2-Thioether-5'-O-(1-thiotriphosphate)-adenosine derivatives: new insulin secretagogues acting through P2Y-receptors.

P2-receptors (P2-Rs) represent significant targets for novel drug development. P2-Rs were identified also on pancreatic B cells and are involved in insulin secretion. The aim of our study was to synthesize and evaluate pharmacologically the novel P2Y-R ligands, 2-thioether-5'-O-phosphorothioate adenosine derivatives, as potential insulin secretagogues. An efficient synthesis of these nucleosides and a facile method for separation of the chiral products is described. The enzymatic stability of the compounds towards pig-pancreas NTPDase was evaluated. The rate of hydrolysis of 2-hexylthio-5'-O-(1-thiotriphosphate)-adenosine (2-hexylthio-ATP-alpha-S) isomers by NTPDase was 28% that of ATP. The apparent affinity of the compounds to P2Y1-R was determined by measurement of P2Y-receptor-promoted phospholipase C activity in turkey erythrocyte membranes. 2-RS-ATP-alpha-S derivatives were agonists, stimulating the production of inositol phosphates with K0.5 values in the nM range. 2-RS-AMP-S derivatives were full agonists although 2 orders of magnitude less potent. All the compounds were more potent than ATP. The effect on insulin secretion and pancreatic flow rate was evaluated on isolated and perfused rat pancreas.
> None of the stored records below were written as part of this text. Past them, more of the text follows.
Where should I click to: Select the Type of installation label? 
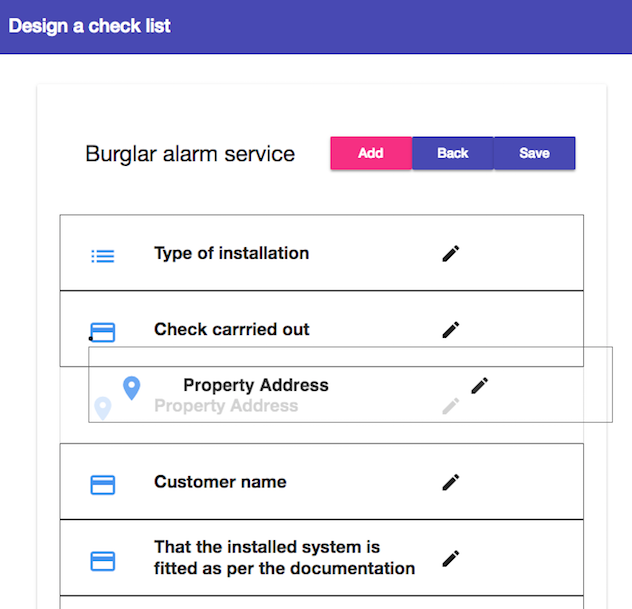coord(232,254)
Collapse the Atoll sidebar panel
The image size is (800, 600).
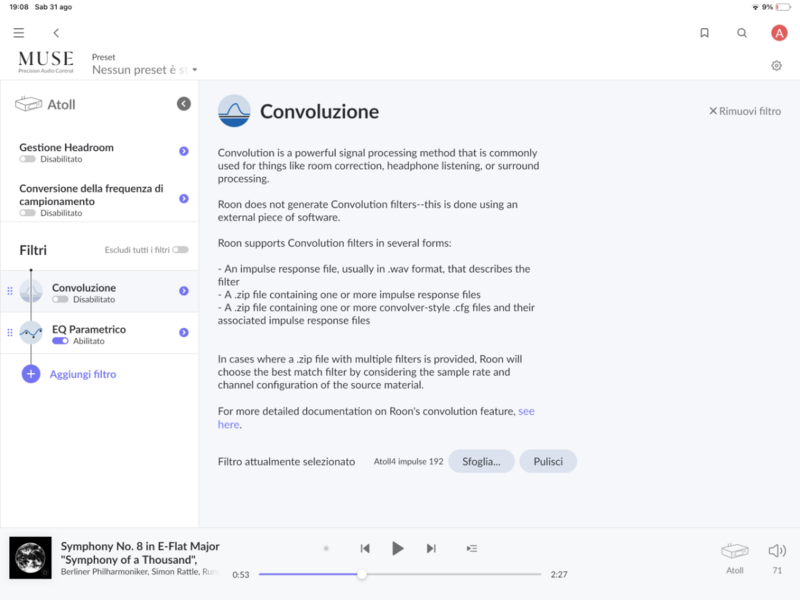[184, 104]
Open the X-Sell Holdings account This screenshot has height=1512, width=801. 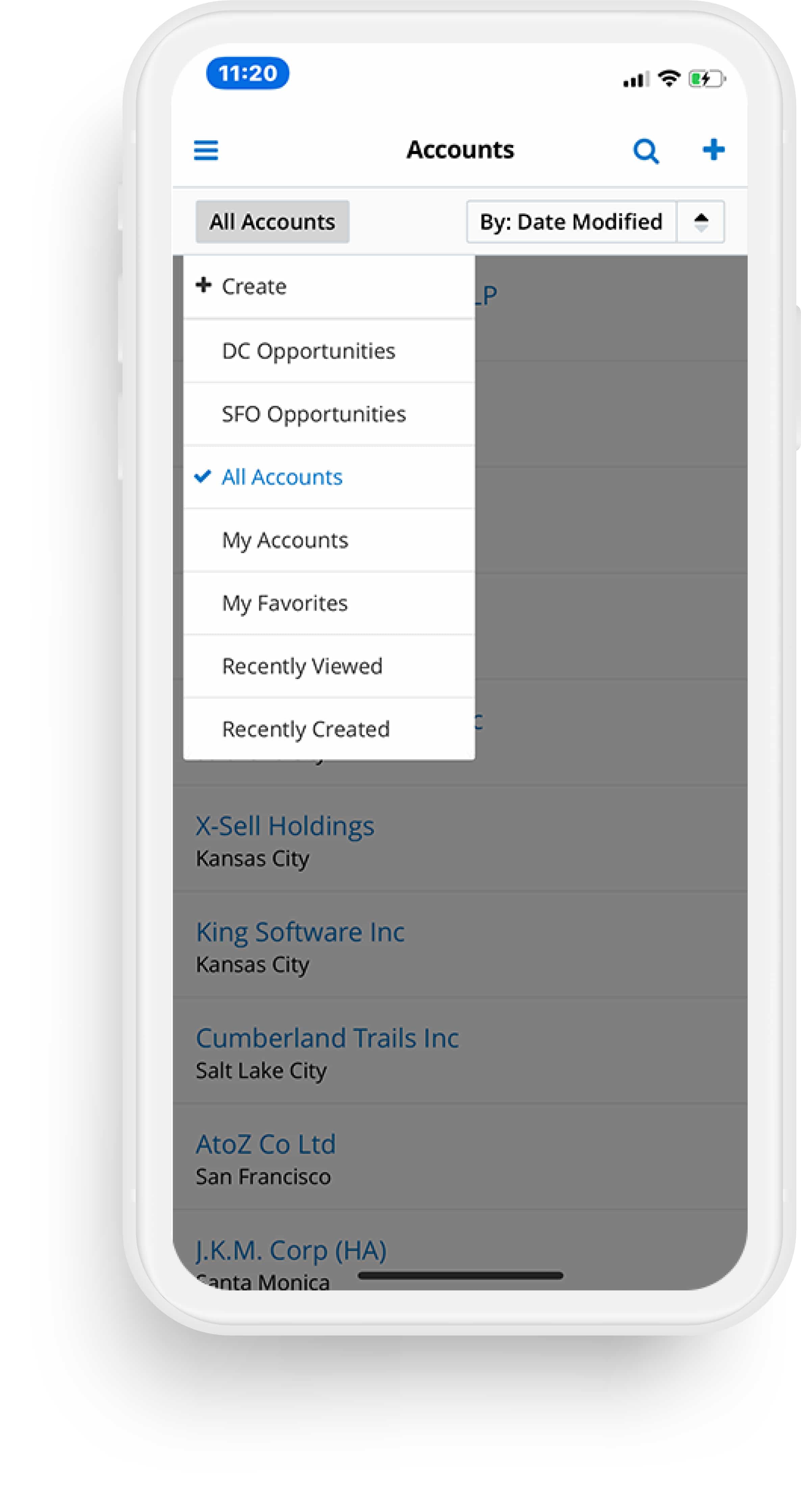(284, 826)
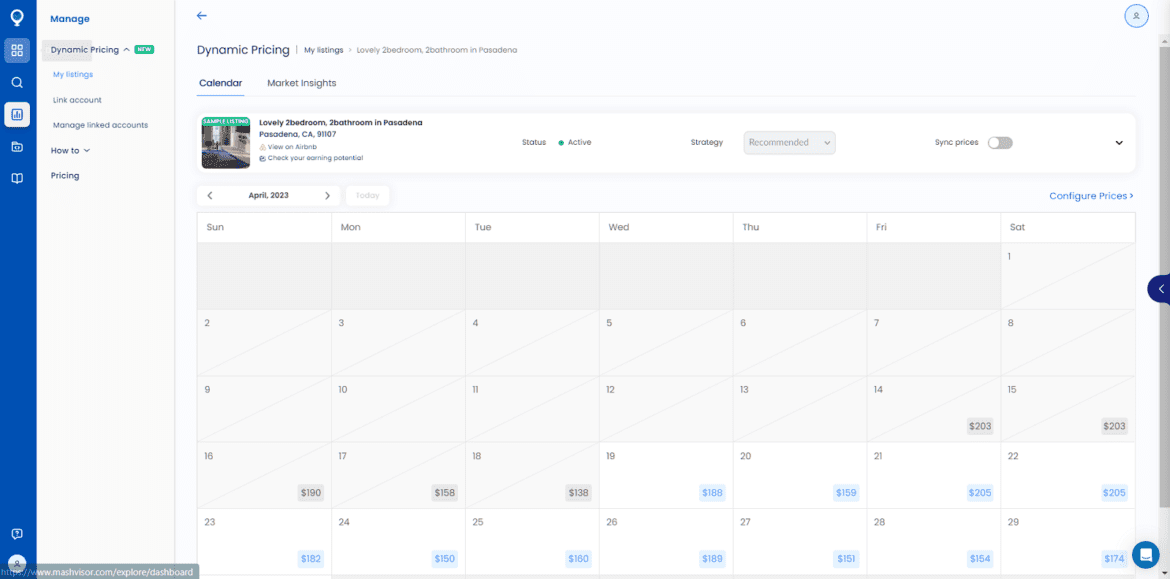Open the Strategy dropdown showing Recommended
Screen dimensions: 1170x579
point(789,143)
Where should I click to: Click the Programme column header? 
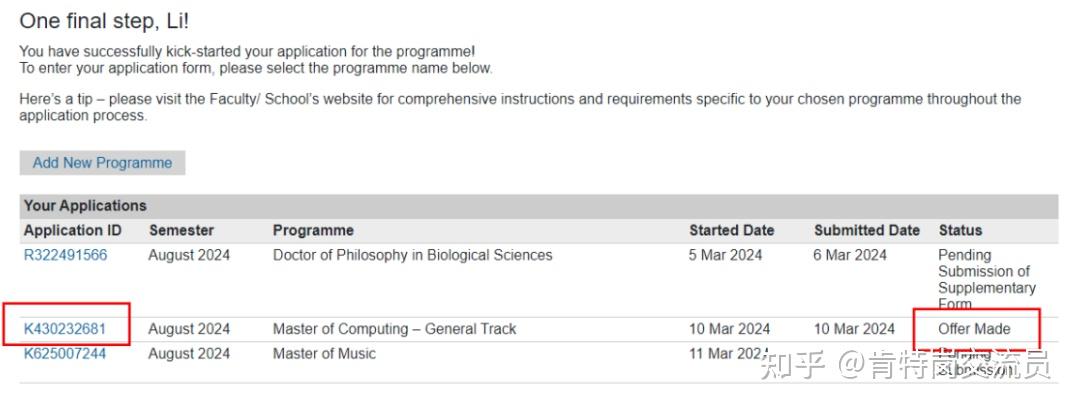coord(313,230)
A high increase, up to 500%, in glucose-induced insulin secretion was due to addition of 2-hexylthio-ATP-alpha-S in the nM concentration range, which represents 100-fold enhancement of activity relative to ATP. 2-Hexylthio-AMP-S was 2.5 orders of magnitude less effective. A high chemical hydrolytic stability was observed for 2-hexylthio-ATP-alpha-S. Hydrolysis of the phosphoester bond, which was the only detectable degrading reaction under the investigation conditions (pH 7.4, 37 degrees C), was slow, with a half-life of 264 hours. Moreover, even at gastric juice conditions (pH 1.4, 37 degrees C), hydrolysis of the terminal phosphate was the only detectable reaction, with a half-life of 17.5 hours. 2-Hexylthio-ATP-alpha-S isomers are enzymatically and chemically stable. These isomers are highly potent and effective insulin secretagogues, increasing, however, pancreatic vascular resistance.